I wanted the same for my kids, which is why when we moved to Marblehead fifteen years ago, we bought into a subdivision from the same era. Our cul-de-sac of big, open plan Brady-Bunch houses epitomizes the American Dream in 1968, when its streets were laid out. The massive garages were built for cars like my 19-foot-long 1966 Buick convertible, and the split levels sprawl across wide lots.
Our kids have outgrown street games, but I notice the young kids in the neighborhood play anywhere even close to the streets, they are guarded by a phalanx of parents and those plastic neon “kid alert” safety guys, you know, the ones with the red caps holding the flags.
Young people are one side of the coin; we old people are the other. Nearly 20 percent of Americans have a disability; ambulatory, cognitive, and visual abilities decline with age. Marblehead's population demographic is aging rapidly.
The question is, does Marblehead want developers to design streets in the same way they did 1968, or 1971, or 26 years ago during our last visioning exercise? Article 50 says, no, we want streets that reflect our values. It updates Chapter 258, Article 5, Section 17: “Streets” by adding that we not only want developers to look at the AASHTO guide, “A Policy on Geometric Design of Highways and Streets,” we also want them to read the AASHTO “Guide for the Planning, Design, and Operation of Pedestrian Facilities.” (AASHTO is the American Association of State Highway and Transportation Officials.)
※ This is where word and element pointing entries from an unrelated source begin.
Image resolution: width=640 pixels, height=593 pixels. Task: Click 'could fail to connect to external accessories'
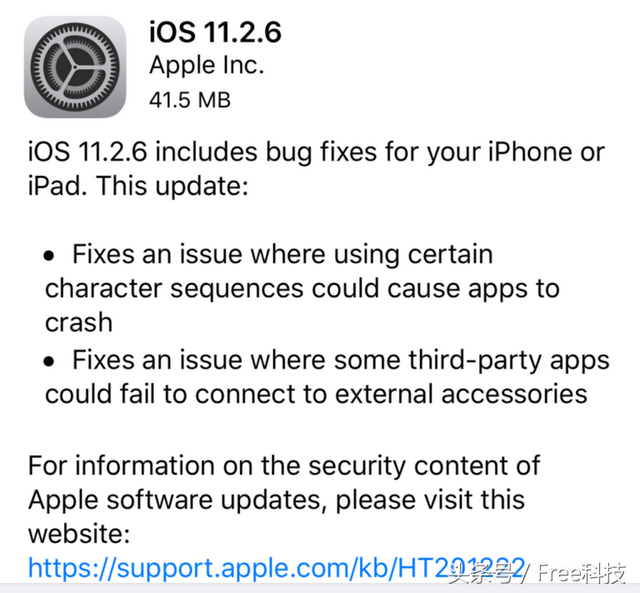coord(316,394)

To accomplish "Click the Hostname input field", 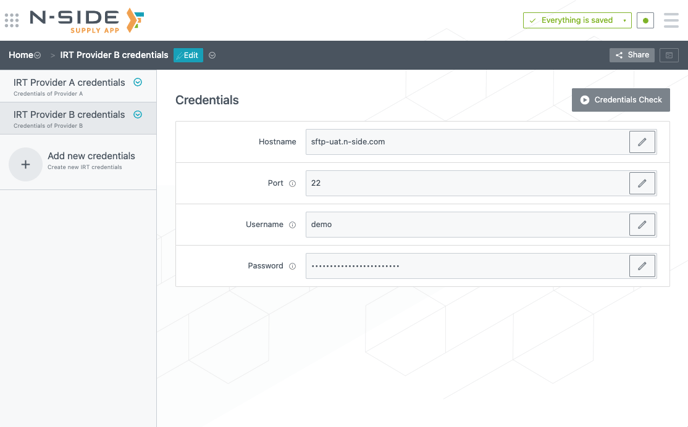I will 466,142.
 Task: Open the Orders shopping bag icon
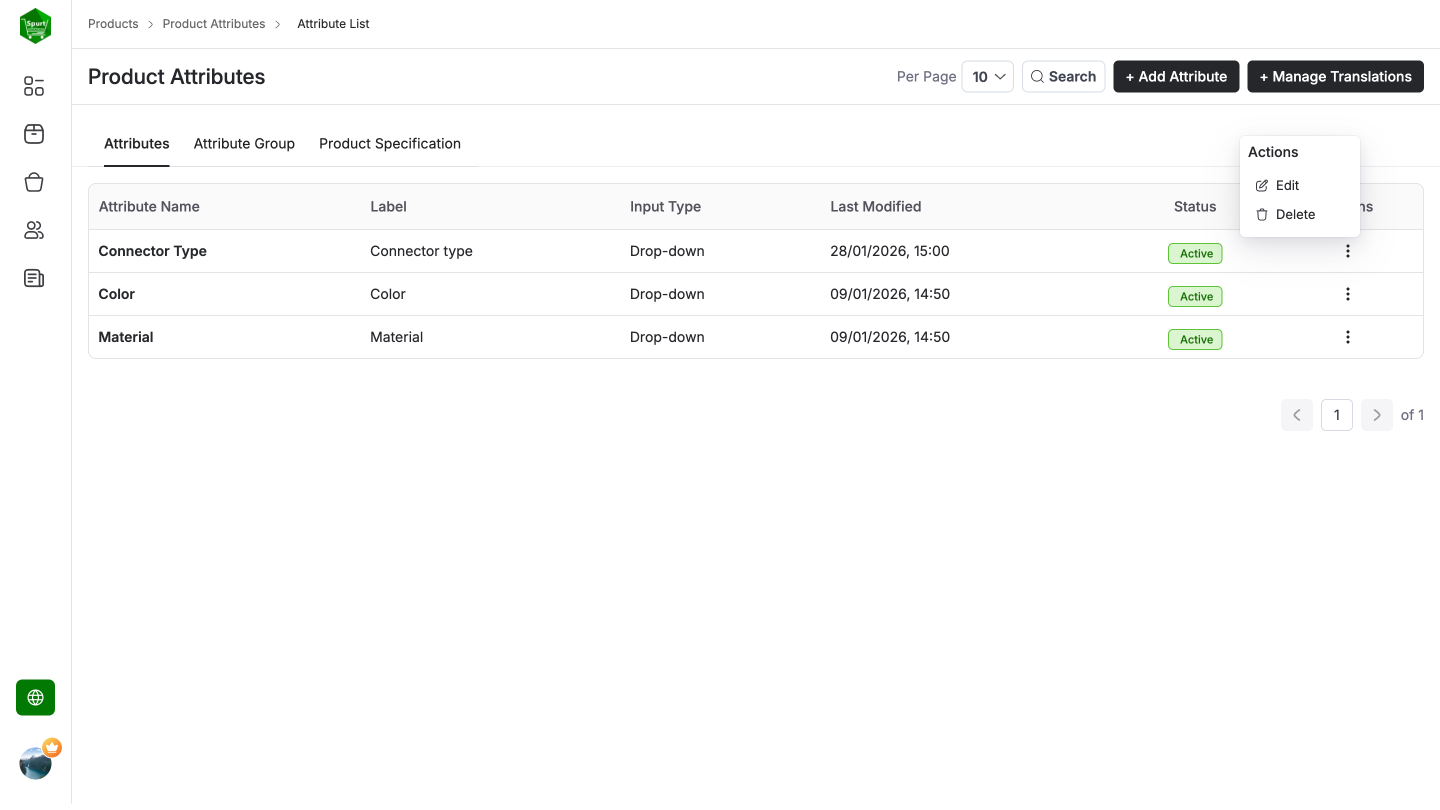(33, 182)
The latter is more up to date and supplements the former with design ideas and research findings. Neither guide contains requirements, only recommendations and guidance. Legislative requirements fall under such laws as the Americans with Disabilities Act; standards fall under such Manual of Uniform Traffic Control Devices.
As I said, Article 50 has already begun to achieve its real purpose: begin an urgent conversation about street design goals for the new housing developments that state regulations – and financial imperatives – will encourage (or force) us to build. On April 11th, the Planning Board learned that Marblehead Staff Engineer Maggie Wheeler has “ordered a copy of the pedestrian guide.” At that same meeting, a board member expressed strong support for and interest in going further by updating our subdivision bylaws more fully and comprehensively.
Despite their support for updating our subdivision goals, the board members also felt that they hadn't had time to evaluate Article 50. They voted, therefore, to recommend what is called “indefinite postponement” at Town Meeting. That's not a terrible idea. It will give Maggie Wheeler time to read the “Pedestrian Guide” and time to dispel misplaced fears. If someone at Town Meeting makes a motion to indefinitely postpone, I plan to vote in favor of that motion.
Nevertheless, I myself will move the article forward, “to amend the Town bylaws Chapter 258, Article V, Section 17 by inserting, “and (AASHTO) publication“Guide for the Planning, Design, and Operation of Pedestrian Facilities (latest edition)” after “(AASHTO) publication, “A Policy on Geometric Design of Highways and Streets” (latest edition).”
Planning Committee Chairman Robert Schaffner, despite his reservations, firmly stated his support for letting the voters speak. We can indefinitely postpone Article 50 without harm. We cannot, however, indefinitely postpone the conversation about how we're going to make Marblehead safer and more accommodating to pedestrians of all ages and abilities.